Poetry, chapbook, 28 pages, from Bottlecap Features.
All rivers, in time, lead to the sea. This sentiment is at the heart and headwaters of this collection, and serves as the guiding force along the way as it spans months, years, and a life. Mount Shasta’s headwaters flow seamlessly into the Chicago River, and the Mekong Delta branches off of the Sacramento and into the River Shannon. The poet details a relentless search for home and for the words to define it, fighting through grief and thundering currents.
i drew you from the river cuts through red dirt and dry valleys with a flood of sentiments about God, death, and rivers. The poet draws from the depths—some convergence of nature and nurture, hunger and hope, sacrament and sentiment. She navigates love and inheritance with the intimate regard of Ocean Vuong and the raw urgency of Richard Siken. These pieces were scribbled down in margins and gathered on notebook paper over the course of several years, and stitched together on long train rides and lingering airline flights. Ultimately, the poet urges the reader to follow the rivers. Ultimately, this collection promises, we all will reach the sea.

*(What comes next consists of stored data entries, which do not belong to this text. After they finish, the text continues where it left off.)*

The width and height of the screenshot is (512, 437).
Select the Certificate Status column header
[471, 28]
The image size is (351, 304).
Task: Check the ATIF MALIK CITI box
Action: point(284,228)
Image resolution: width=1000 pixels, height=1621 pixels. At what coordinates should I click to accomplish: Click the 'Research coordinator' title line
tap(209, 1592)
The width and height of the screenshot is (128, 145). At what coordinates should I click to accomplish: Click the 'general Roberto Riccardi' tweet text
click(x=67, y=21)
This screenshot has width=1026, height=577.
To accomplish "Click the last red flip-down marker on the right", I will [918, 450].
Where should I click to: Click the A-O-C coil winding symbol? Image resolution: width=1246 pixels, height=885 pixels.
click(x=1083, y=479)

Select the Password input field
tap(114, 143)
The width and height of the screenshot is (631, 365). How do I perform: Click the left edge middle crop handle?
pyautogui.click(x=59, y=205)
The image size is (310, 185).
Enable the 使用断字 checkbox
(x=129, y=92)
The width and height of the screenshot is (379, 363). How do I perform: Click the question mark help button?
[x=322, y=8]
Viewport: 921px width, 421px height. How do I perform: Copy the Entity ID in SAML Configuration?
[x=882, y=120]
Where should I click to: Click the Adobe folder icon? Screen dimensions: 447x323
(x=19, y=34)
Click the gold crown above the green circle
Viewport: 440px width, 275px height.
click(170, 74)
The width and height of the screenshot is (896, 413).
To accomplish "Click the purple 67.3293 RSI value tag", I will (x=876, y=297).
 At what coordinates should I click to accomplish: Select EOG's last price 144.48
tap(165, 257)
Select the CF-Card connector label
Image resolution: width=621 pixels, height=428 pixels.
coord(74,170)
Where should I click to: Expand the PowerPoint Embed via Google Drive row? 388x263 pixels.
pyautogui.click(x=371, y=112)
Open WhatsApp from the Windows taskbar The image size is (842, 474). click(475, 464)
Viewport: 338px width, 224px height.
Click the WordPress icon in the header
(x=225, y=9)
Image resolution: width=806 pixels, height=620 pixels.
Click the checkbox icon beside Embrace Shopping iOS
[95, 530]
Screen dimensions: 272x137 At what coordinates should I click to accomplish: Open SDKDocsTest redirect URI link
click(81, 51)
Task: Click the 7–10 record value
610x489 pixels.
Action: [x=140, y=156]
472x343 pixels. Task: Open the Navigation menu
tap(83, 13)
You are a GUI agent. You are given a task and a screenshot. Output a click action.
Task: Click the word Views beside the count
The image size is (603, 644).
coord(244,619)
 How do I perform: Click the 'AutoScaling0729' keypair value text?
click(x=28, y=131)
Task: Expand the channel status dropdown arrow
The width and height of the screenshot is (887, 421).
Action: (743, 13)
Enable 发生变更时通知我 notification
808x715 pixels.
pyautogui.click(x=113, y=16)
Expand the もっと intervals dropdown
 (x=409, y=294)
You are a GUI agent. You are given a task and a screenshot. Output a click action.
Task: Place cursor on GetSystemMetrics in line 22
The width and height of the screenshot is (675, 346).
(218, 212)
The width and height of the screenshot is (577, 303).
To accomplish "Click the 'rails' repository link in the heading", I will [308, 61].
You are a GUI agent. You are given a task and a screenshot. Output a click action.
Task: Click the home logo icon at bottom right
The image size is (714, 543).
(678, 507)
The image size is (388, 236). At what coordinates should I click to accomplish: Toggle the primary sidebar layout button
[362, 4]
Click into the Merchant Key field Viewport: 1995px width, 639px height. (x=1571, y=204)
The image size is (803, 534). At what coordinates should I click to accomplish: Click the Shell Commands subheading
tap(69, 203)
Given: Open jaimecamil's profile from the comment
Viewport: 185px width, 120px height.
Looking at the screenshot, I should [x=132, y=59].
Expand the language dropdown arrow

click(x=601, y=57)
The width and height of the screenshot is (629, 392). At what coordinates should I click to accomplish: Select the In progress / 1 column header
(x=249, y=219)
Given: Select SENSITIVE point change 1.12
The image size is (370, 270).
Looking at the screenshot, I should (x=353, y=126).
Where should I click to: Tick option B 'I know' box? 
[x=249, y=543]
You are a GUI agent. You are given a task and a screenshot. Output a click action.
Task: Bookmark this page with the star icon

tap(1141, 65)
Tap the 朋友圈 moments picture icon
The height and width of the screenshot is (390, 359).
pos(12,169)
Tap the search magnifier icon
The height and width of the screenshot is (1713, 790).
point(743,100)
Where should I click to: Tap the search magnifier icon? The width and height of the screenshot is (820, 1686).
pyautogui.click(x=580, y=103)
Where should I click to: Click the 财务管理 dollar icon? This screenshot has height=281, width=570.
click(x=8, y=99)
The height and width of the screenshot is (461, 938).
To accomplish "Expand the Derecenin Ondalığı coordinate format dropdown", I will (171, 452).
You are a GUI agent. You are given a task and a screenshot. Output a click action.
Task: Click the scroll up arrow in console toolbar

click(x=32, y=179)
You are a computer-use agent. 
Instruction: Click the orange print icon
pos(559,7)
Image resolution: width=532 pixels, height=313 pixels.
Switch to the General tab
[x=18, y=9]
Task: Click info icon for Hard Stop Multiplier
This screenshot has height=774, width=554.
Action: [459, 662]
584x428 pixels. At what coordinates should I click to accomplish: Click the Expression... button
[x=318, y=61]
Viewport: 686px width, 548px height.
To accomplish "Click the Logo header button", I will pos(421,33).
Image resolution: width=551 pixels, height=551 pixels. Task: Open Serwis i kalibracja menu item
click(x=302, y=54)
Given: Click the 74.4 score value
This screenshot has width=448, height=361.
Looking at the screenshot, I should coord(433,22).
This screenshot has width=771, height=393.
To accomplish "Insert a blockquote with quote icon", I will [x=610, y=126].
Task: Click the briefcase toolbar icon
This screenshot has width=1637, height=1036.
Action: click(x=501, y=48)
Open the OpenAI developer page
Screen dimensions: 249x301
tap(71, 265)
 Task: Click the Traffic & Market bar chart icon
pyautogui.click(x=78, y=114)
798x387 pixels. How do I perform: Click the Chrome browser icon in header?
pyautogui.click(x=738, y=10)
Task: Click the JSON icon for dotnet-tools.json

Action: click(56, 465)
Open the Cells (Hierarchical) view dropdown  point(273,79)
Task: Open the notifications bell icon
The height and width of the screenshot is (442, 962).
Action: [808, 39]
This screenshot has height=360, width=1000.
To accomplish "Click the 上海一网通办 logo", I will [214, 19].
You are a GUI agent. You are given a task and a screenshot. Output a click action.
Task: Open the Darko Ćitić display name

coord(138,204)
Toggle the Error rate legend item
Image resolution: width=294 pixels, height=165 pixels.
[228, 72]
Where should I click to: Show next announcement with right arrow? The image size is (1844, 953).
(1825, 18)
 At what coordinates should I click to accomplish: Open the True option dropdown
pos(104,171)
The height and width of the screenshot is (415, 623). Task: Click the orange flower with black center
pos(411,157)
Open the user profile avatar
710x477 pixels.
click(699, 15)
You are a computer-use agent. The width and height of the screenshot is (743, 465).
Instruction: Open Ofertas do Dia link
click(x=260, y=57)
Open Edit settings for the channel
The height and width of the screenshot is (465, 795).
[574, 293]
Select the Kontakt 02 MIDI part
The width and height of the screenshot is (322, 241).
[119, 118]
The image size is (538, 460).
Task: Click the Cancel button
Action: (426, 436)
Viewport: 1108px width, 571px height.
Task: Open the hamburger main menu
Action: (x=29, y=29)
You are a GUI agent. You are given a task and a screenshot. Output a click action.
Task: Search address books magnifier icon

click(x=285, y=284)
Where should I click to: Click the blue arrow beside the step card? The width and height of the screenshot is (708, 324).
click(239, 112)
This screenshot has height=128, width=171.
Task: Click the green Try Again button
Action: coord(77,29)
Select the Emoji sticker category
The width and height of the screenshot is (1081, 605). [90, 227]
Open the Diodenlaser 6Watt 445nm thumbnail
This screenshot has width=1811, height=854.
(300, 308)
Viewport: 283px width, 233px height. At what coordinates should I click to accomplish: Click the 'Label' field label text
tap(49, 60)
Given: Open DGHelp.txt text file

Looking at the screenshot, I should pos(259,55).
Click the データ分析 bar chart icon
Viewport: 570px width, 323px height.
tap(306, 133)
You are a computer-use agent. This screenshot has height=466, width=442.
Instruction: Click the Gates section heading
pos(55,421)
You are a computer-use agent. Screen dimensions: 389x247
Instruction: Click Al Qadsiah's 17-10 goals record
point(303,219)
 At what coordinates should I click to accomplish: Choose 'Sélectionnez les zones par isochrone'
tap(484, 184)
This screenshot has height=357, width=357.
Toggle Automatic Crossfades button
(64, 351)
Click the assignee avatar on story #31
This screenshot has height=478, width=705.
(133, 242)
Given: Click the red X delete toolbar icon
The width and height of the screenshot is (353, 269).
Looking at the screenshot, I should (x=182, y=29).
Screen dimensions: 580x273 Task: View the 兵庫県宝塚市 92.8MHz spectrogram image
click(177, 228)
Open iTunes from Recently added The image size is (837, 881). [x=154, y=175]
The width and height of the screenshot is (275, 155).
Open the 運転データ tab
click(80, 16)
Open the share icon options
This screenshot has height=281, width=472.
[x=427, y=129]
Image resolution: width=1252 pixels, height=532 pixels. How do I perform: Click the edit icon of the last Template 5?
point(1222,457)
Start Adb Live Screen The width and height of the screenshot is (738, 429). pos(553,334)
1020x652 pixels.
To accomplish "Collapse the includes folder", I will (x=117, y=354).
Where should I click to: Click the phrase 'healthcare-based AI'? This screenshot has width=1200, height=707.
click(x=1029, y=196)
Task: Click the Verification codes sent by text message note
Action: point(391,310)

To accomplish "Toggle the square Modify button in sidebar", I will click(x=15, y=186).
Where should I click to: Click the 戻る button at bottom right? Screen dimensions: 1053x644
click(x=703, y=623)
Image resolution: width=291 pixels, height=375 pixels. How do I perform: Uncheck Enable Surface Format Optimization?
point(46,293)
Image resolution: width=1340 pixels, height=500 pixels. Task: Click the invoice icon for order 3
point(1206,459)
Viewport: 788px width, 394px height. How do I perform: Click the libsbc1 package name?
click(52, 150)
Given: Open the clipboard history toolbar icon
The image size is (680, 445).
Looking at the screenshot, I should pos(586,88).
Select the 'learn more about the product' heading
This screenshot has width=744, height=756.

Rue LaFrance is a Vietnamese adoptee and Chicago-based Asian American poet who is often listening to the rivers and moving from place to place. Her work spans themes of diaspora, identity, inheritance and bodies of water. She has been featured in a number of literary journals and independent publications. Her work can also be found on scraps of paper in shoeboxes and scrapbooks. i drew you from the river is her first chapbook.